> **Directions**: Beginning with the line where "Task: Open the Актриса дубляжа link" appears, set down each line exactly until the records below end, and omit the pictures.

> **Exercise materials**:
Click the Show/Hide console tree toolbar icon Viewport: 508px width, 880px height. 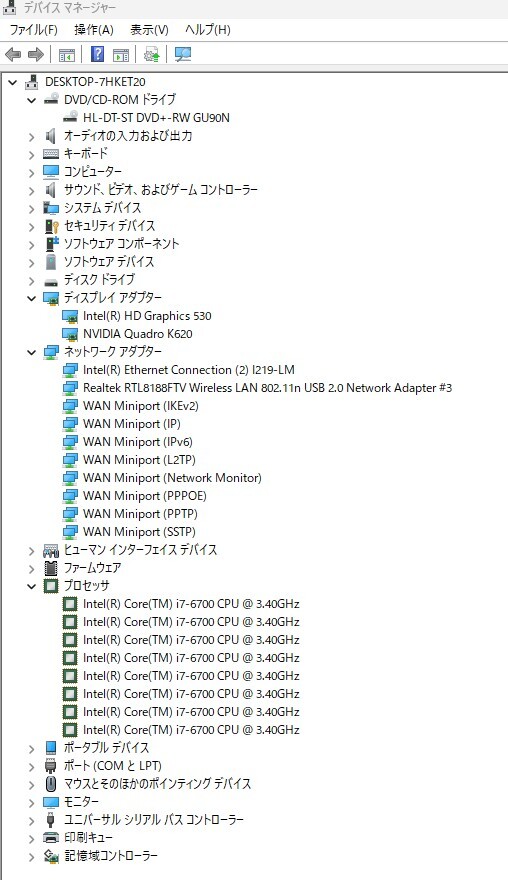pyautogui.click(x=67, y=54)
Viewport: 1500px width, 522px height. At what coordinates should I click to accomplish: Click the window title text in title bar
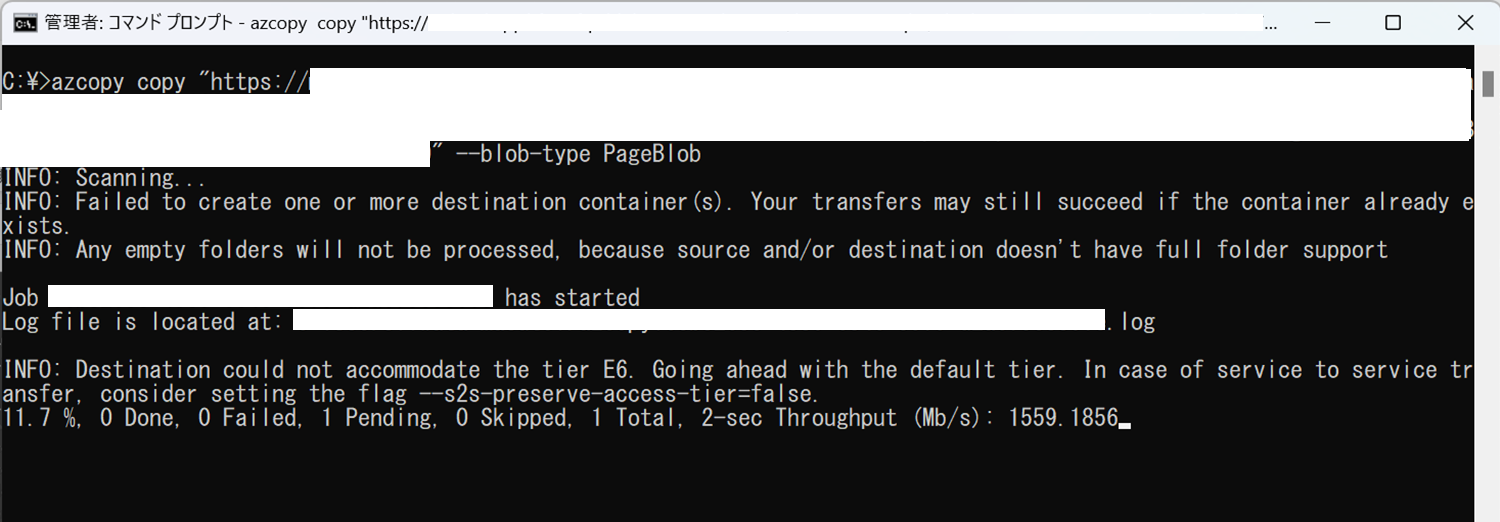[234, 22]
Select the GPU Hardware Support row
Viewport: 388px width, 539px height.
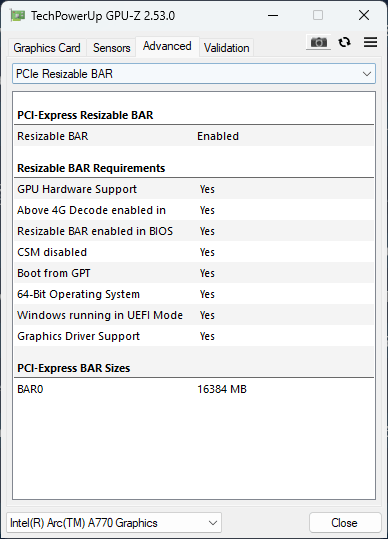coord(194,189)
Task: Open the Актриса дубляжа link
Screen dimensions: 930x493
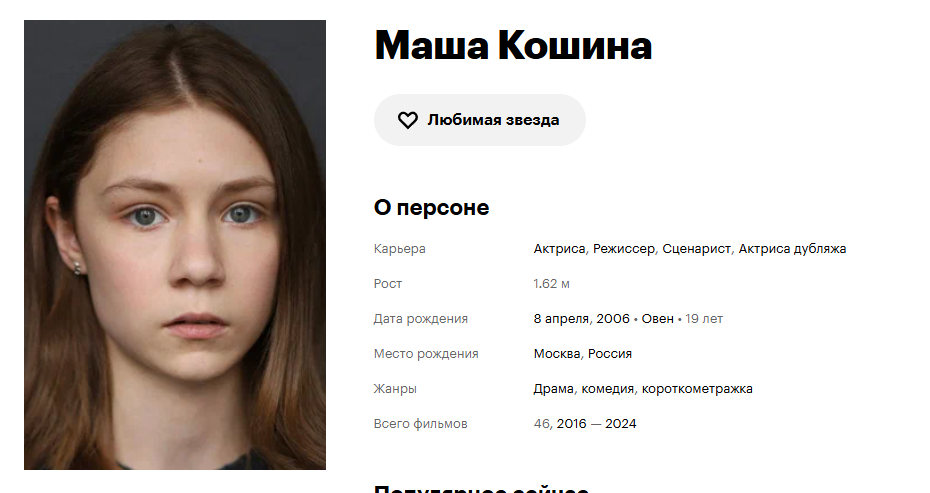Action: point(792,249)
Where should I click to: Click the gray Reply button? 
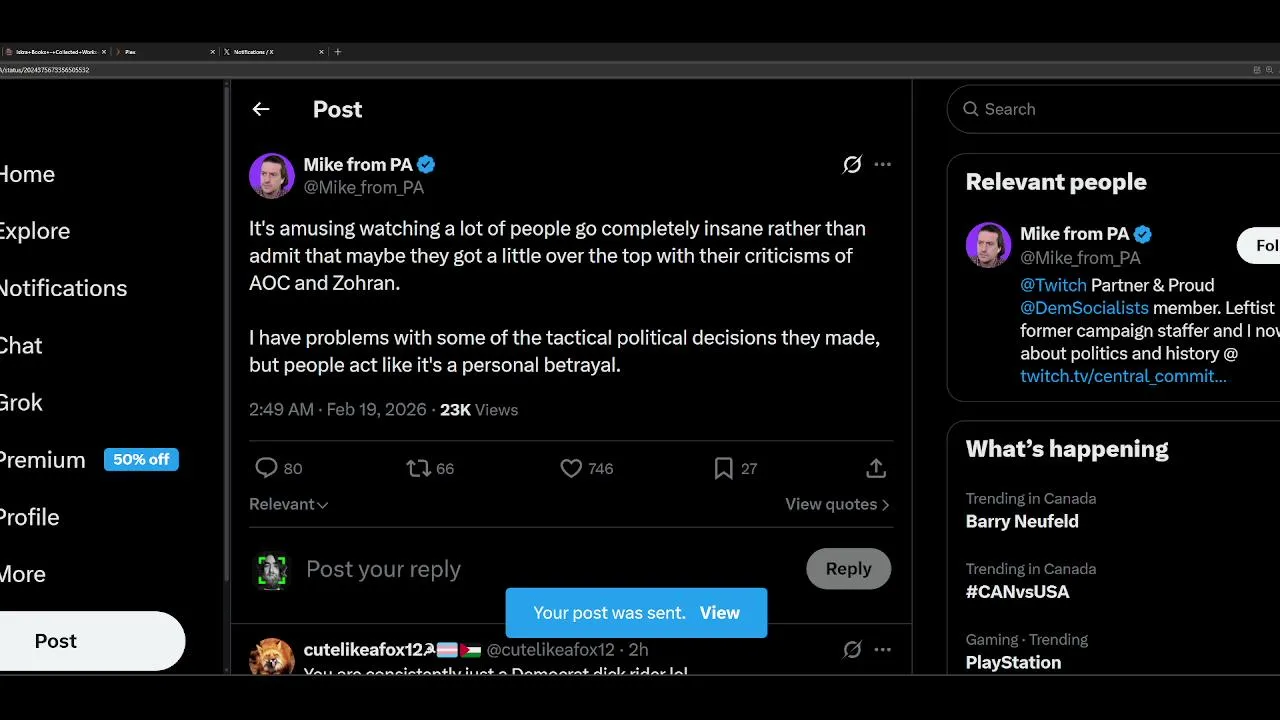[848, 568]
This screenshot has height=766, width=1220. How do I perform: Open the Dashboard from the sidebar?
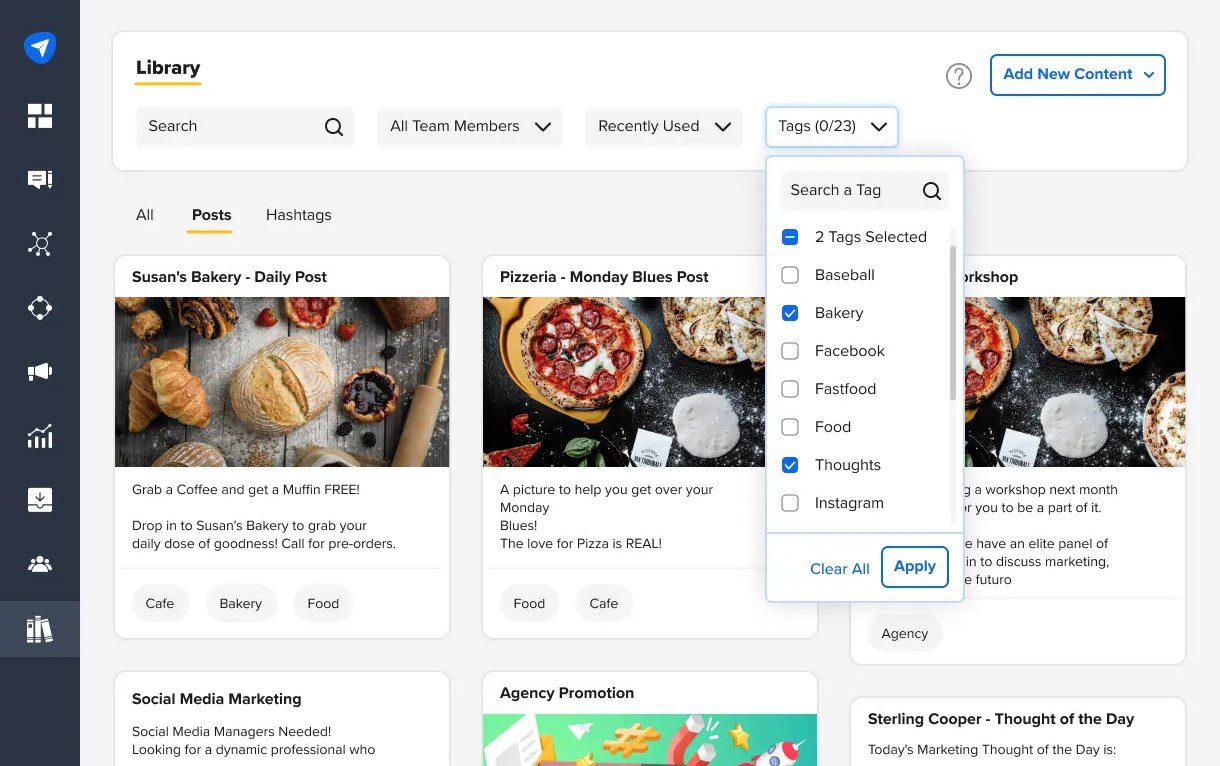40,115
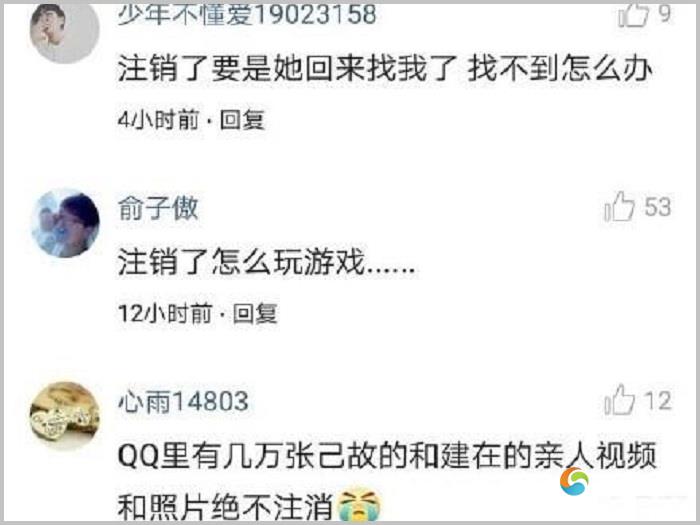Select the username 心雨14803
The width and height of the screenshot is (700, 525).
click(x=183, y=401)
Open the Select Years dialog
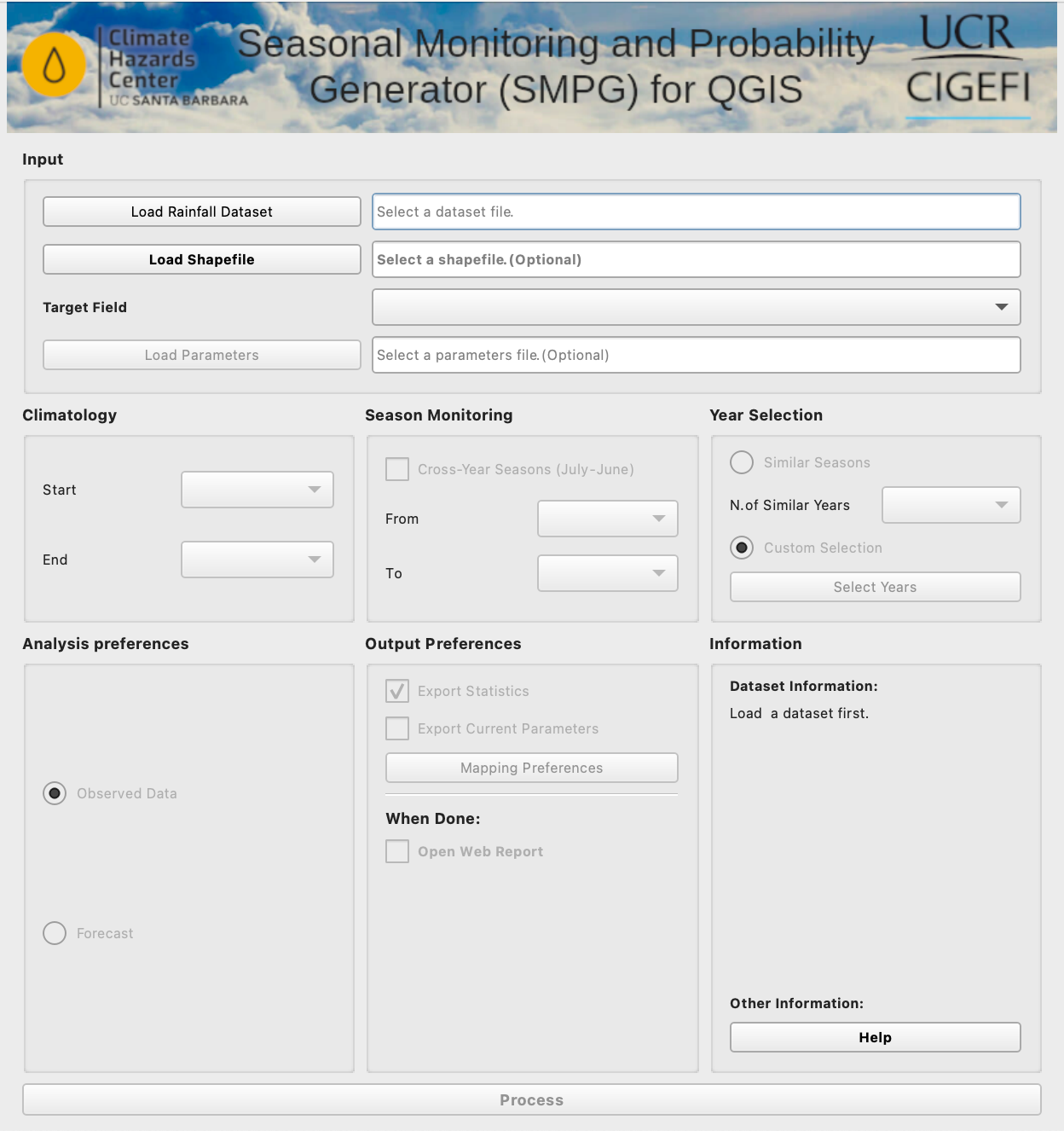The height and width of the screenshot is (1131, 1064). click(x=875, y=587)
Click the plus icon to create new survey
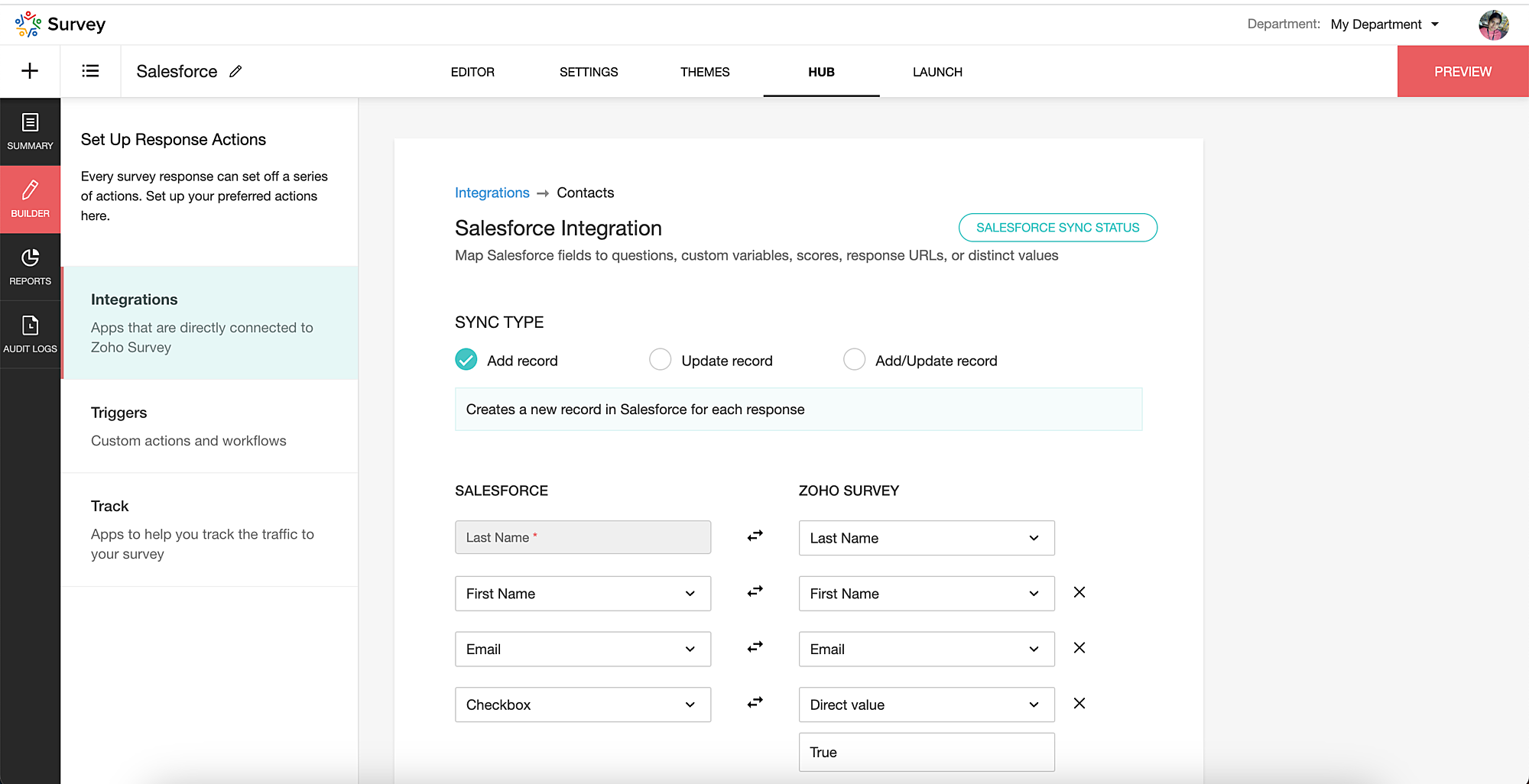 tap(30, 71)
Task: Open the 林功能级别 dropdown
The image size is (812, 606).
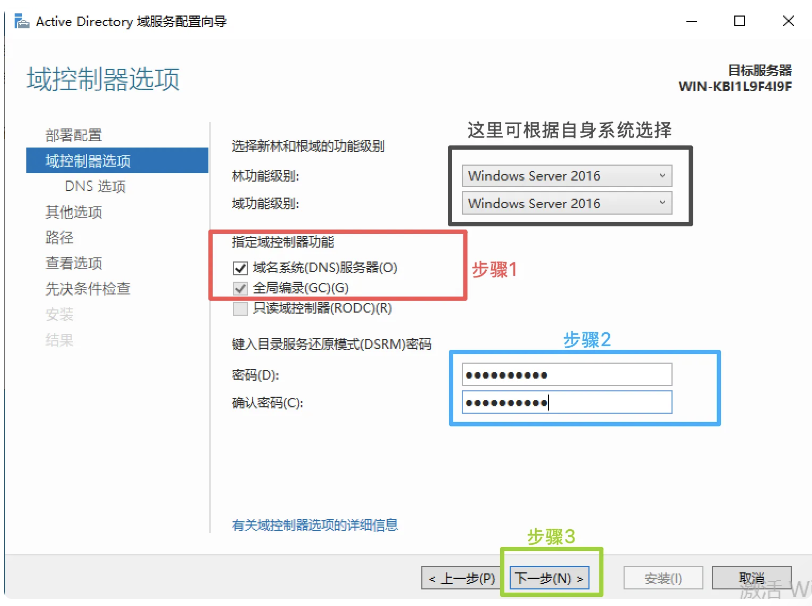Action: click(566, 176)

> **Answer box**:
Task: Open the Актриса дубляжа link
Screen dimensions: 930x493
Action: point(792,249)
Where should I click to: Click the gray Reply button? 
[848, 568]
This screenshot has height=766, width=1220. How do I perform: Open the Dashboard from the sidebar?
40,115
Select the username 心雨14803
The width and height of the screenshot is (700, 525).
click(x=183, y=401)
Open the Select Years dialog
The height and width of the screenshot is (1131, 1064). click(x=875, y=587)
Click the plus icon to create new survey
 tap(30, 71)
Task: Open the 林功能级别 dropdown
The image size is (812, 606).
Action: click(566, 176)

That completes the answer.